第一章を読み終えて、思わず「ああ、面白い…」と唸りました。笑
★こんな人におすすめ★
・世界観が練られた小説が読みたい。
・キャラクターの「リアルな葛藤」が見たい。
・シリアス100%の小説が読みたい。
□良かった点
昔学校で、日本人のキリシタンが『踏み絵』をさせられていたこと、それが出来ずに処刑された人たちも大勢いたことなどを習った時に、「いや…絵踏むだけで命助かるんだから、踏めば良いじゃん…」と思っていたのですが、本作を読んで、「ああそうか、この時代の人たちにとって、宗教ってそんな軽いものじゃないんだ」というのが、納得できたような気がします。
もちろん、宗教戦争というのが昔から各地で起きていたというのは、一般的な知識として知ってはいたわけなんですが、本作のキャラクター達のリアルな描写によって、宗教とは単なる心の拠り所ではなく、「生き方」そのものなのだな、ということが伝わってきました。
すみません、少し脱線してしまいましたが、何が言いたいかといいますと、本作の良さは、架空の宗教を核としながらも、「圧倒的なリアリティ」のある描写によって、その世界観にどっぷりと没入できる点にあります。
私自身、「宗教」そのものに興味がある方ではないのですが、それでも十分楽しめましたので、中世ヨーロッパや宗教に明るくない方であっても、自信をもっておすすめできるかと思います。
これからも応援しております!
以上、水無月トニーでした。
以前から追わせていただいている作品です。
宗教を題材にしたお話ということで、非常に興味深く拝読させていただきました。
私も創作をする上で、その世界の宗教についてよく考えます。

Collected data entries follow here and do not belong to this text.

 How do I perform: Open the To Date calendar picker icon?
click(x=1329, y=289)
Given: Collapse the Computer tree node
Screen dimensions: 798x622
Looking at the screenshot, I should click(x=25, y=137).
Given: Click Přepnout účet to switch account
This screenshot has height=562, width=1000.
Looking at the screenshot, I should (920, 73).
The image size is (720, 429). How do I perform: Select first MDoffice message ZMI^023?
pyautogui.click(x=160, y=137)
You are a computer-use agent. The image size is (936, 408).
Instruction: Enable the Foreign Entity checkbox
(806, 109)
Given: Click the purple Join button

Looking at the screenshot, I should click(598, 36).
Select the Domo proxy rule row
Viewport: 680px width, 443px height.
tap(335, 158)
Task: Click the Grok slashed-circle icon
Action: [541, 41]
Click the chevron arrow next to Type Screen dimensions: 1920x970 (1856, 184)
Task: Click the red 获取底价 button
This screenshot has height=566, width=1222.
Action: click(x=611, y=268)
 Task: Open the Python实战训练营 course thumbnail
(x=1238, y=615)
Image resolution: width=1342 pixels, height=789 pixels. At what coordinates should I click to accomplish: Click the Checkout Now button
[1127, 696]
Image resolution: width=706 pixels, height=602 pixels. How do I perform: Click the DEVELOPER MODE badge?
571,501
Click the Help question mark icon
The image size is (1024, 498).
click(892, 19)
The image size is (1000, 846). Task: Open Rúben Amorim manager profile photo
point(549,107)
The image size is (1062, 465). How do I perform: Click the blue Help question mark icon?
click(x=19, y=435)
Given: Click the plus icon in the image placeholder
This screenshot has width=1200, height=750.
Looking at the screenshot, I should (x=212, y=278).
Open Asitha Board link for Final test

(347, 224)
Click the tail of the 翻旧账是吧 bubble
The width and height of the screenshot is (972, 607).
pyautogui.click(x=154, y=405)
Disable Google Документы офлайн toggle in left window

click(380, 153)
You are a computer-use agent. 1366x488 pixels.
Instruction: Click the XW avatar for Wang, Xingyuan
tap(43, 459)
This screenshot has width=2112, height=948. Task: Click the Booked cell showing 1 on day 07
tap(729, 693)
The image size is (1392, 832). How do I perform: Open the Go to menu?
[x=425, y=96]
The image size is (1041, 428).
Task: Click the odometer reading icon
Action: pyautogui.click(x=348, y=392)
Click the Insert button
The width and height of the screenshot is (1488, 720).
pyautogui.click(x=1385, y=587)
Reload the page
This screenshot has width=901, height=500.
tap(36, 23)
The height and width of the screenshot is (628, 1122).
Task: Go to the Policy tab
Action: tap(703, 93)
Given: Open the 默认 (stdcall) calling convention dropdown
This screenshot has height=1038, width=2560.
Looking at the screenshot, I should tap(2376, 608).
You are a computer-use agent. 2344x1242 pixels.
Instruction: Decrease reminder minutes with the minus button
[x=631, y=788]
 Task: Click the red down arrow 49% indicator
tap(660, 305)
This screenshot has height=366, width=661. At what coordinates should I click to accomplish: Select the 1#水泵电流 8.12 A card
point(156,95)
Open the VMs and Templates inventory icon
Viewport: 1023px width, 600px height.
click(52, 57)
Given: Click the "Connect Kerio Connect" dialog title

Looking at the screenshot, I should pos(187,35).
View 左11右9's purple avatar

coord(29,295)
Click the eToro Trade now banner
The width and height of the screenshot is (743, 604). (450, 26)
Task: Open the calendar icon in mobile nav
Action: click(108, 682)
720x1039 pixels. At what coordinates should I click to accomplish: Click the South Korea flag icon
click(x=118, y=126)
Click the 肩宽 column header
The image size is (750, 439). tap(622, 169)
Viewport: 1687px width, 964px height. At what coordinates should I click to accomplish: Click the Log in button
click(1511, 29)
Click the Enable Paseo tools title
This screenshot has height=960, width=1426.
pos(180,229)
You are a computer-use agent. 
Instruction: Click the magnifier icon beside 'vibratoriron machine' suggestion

私たち自身に根付いているものを作品の中でも確立させておくことで、世界観により深みが出るからです。
前置きが長くなりましたが、この作品は宗教が世界観のフレーバーとして存在しているのではなく、宗教の信仰、また対立を主軸にしたお話になっています。普段考えない、もしくは敬遠されがちな観点から紡がれた物語は、人間の儚くも美しい心を描いています。
神様は、本当に私たちを救って下さるのか。
是非、皆様の眼でお確かめいただきたく存じます。